Gazit said another change since 1973 is in the qualitative comparison between Israeli and Arab forces. While the confrontation states have shown no important changes in the number of units it would be a mistake to think the equation has remained at a standstill. There has been a major Arab effort to change the quality of manpower, training, and materiel.
Better quality of manpower has come about because of higher level of education in Arab forces. If one compares the ratio of educated to non-educated soldiers between 1948 and 1977 the percentage of educated is now much higher. The quality of training has increased also and this is particularly noticeable in the level of exercises in all services. Gazit noted that the Syrian forces, in spite of their preoccupation with Lebanon, carried out more exercises in 1976 than in 1975. However, the most important change in quality has been in the modernization of equipment. Israel believes there are now some T–72 tanks in Syria and most Arab forces now have T–62 or AMX 30 tanks in place of older equipment. Self-propelled artillery has replaced towed equipment, new Soviet made APCs, modern aircraft such as the MIG–23, assault helicopters and more anti-aircraft missiles, especially SAM–6 missiles, have been supplied. The more remarkable increase, however, is in auxiliary systems, including night vision devices, laser range-finding equipment, electronic systems, communications scramblers, etc. While [Page 43] the ratio of Israeli/Arab losses during aerial combat in 1973 was 1/55, modern air-to-air missiles, reflecting the greater sophistication of Arab aircraft, would change that ratio.
There has been a great increase in Arab arms procurement from the west; up to the end of 1975, Arab countries had bought arms worth $5.8 billion from the east and $1.6 billion from the west; since January 1976 they have bought $6–7 billion from the east and $21.6 billion from the west. In addition, the basic Soviet advantage of quick delivery should not be overlooked. The Arab states know that if they call on the USSR, there will not be any delay and that air and sea supply will be accomplished almost immediately.
In response to the Secretary’s question about the role of stockpiles, Gazit said that Syria, Iraq, Jordan and Saudi Arabia have no problems with spares or ammunition. While Egypt was formerly thought to have such difficulties, the recent rate and scale of military exercises have led the Israelis to believe those problems have been overcome. Gazit believed none of the Arab states would have a problem carrying out a war of 30 days duration.
To support his remarks Gazit displayed a chart6 showing the western front composed of forces drawn from Egypt, Libya, Algeria and Sudan consisting of 10 divisions, 20 brigades, 3,240 tanks and 640 aircraft. The eastern front would be composed of forces from Jordan, Syria, Iraq and Saudi Arabia and would consist of 15 divisions, 6–7 brigades, 4,420 tanks and 730 aircraft. In the Mediterranean the Israelis would face a naval force of 32 missile boats, 12 submarines and 10 destroyer/frigates. In the Red Sea it would face 17 missile boats, one submarine and two destroyer/frigates.

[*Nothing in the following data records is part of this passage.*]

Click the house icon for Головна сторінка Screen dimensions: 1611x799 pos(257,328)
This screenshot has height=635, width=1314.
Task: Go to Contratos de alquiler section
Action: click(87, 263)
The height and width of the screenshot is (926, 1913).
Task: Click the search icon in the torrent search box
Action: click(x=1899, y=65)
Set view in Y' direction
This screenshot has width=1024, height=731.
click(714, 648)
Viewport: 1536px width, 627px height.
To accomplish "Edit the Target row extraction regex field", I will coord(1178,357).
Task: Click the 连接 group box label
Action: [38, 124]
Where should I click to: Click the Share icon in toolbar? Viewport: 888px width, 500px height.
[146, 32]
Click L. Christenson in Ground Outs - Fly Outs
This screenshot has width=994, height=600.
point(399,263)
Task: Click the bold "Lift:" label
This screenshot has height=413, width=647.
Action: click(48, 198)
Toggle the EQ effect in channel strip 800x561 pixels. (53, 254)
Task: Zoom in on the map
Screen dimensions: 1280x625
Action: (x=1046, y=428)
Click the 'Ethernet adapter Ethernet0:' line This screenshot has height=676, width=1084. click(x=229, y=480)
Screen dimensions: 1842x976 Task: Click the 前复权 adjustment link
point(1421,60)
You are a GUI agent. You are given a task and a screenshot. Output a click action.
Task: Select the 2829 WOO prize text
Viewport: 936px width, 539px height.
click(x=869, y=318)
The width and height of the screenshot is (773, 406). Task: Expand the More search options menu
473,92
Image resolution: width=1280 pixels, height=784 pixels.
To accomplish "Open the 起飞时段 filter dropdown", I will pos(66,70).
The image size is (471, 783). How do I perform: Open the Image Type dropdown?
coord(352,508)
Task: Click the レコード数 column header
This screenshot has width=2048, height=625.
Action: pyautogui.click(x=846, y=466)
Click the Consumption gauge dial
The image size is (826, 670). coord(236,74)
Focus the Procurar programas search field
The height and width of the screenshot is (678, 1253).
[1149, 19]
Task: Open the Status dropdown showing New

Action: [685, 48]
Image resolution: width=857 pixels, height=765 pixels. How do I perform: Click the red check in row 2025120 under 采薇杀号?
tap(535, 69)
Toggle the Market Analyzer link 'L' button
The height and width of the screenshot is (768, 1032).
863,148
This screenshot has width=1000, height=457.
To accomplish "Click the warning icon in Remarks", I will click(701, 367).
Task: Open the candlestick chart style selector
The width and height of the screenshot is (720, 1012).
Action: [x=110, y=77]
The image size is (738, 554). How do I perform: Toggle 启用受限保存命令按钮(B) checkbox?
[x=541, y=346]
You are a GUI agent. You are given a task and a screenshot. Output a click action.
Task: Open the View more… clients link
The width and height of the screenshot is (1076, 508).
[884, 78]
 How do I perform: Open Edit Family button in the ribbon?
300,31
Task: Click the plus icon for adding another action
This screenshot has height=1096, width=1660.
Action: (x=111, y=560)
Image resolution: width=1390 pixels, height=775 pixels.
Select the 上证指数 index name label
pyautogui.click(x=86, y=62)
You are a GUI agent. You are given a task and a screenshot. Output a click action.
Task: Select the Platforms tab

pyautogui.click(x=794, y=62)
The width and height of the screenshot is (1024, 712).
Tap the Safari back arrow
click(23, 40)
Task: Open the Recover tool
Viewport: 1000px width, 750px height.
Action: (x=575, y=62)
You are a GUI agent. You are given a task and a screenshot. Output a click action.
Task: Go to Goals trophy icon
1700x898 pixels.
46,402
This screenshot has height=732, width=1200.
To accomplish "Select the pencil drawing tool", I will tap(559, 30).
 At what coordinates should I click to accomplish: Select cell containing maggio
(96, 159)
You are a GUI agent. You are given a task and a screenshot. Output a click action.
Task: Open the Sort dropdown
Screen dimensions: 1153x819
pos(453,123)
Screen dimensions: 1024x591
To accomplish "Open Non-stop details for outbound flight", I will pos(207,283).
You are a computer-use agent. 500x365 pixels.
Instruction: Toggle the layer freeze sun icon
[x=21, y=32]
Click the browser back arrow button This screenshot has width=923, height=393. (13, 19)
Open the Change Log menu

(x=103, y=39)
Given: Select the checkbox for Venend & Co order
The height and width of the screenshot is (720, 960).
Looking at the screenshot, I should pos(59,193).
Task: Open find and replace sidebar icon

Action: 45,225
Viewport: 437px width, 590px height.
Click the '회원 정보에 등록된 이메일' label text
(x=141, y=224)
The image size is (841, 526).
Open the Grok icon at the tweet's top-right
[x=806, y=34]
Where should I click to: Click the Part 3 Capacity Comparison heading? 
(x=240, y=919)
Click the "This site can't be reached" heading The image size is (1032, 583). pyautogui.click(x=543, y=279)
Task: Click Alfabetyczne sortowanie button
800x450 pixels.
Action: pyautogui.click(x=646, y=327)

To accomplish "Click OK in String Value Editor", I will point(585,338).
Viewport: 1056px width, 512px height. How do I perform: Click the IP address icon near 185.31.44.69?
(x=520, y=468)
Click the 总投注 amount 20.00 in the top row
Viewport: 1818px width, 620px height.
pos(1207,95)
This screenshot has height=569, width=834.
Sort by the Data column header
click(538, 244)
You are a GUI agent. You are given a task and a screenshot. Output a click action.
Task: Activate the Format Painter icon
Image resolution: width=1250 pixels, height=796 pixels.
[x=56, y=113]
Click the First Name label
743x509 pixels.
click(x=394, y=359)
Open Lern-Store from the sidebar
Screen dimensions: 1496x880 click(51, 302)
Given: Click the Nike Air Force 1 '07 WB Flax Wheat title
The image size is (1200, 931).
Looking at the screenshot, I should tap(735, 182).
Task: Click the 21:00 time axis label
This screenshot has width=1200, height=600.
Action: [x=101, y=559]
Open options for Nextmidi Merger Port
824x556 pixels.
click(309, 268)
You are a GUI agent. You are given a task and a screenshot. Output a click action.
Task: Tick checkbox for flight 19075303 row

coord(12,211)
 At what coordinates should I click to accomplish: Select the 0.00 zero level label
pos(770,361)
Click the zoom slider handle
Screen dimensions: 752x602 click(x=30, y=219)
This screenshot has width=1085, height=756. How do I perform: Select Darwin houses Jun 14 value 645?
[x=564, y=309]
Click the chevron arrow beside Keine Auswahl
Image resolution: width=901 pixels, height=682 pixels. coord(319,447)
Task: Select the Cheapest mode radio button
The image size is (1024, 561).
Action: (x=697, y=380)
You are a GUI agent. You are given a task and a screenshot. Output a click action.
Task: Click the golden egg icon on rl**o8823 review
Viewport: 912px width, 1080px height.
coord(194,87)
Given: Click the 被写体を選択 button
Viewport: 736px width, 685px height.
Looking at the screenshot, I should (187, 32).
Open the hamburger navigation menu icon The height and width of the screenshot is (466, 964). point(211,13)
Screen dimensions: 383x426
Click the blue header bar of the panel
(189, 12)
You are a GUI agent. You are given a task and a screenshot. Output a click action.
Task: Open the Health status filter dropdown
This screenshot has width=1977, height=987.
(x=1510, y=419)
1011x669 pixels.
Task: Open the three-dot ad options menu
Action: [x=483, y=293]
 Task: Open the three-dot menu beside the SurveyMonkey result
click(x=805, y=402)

Chief of Staff Gur then discussed Israeli philosophy in meeting this total Arab threat. He said the hope is to deter the Arabs from executing any action against Israel; such deterrence would be the greatest possible accomplishment of the Israeli Armed Forces. No deterrent can be fool-proof, but Israel hopes to keep the Arabs from taking any military steps. This would keep open the possibility of military action and would give the Government of Israel freedom for political steps it considers necessary. Israel wants to be sure the United States knows that before taking any military action Israel has considered all alternatives and is using military action as a last resort.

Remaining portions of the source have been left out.